## THE DATA

◇ ◇ ◇ ◇

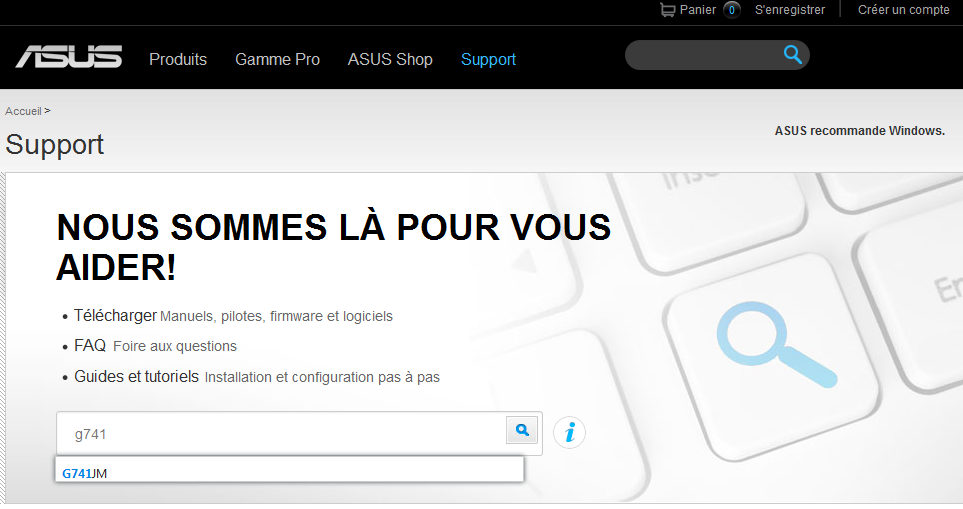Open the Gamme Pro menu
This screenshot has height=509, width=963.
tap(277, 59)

◇ ◇ ◇ ◇

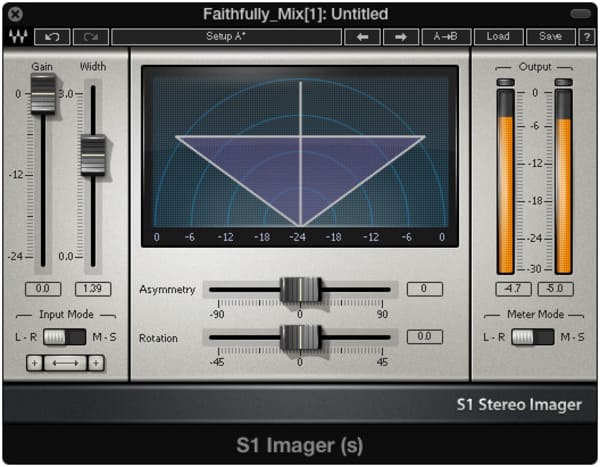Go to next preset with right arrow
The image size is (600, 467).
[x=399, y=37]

◇ ◇ ◇ ◇

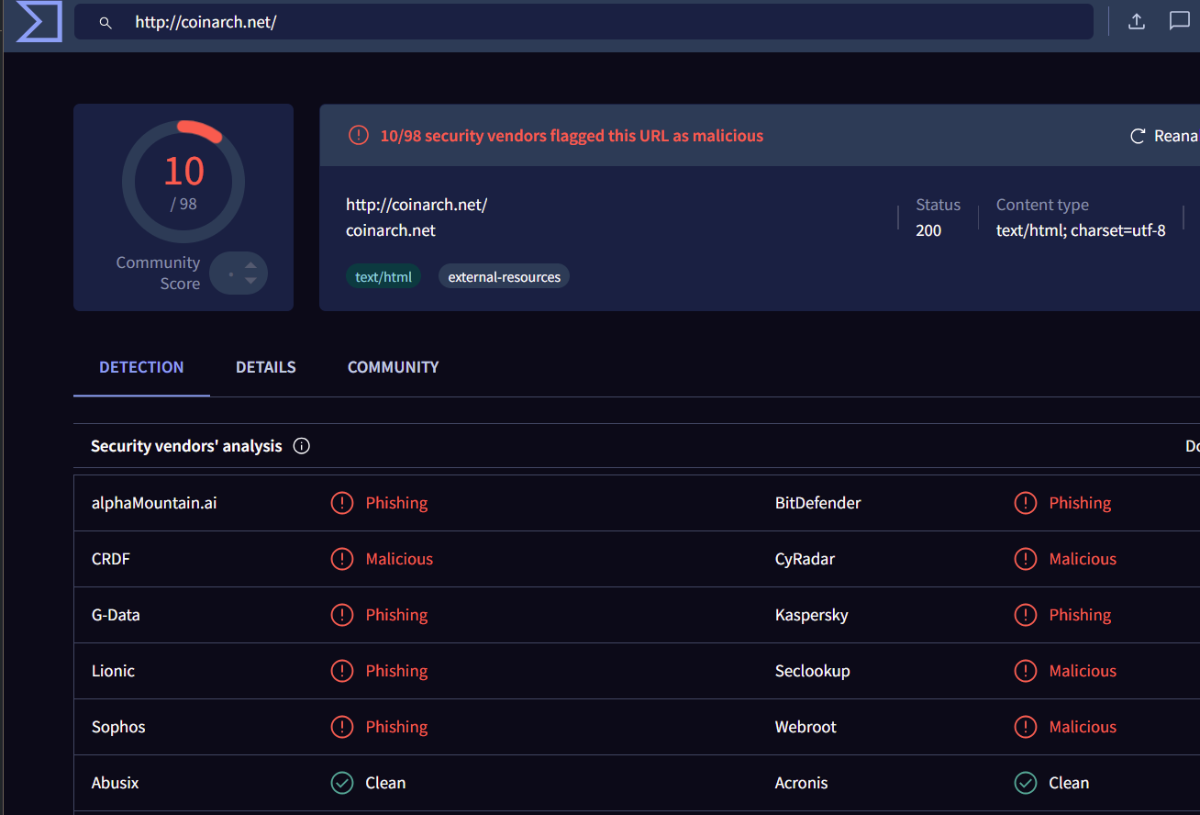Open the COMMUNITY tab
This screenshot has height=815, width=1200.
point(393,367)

◇ ◇ ◇ ◇

## EXERCISE TASK
Report each line of the records above that contains the string "This", with case counting.

## WRITTEN SOLUTION
This screenshot has height=509, width=963.
This screenshot has height=815, width=1200.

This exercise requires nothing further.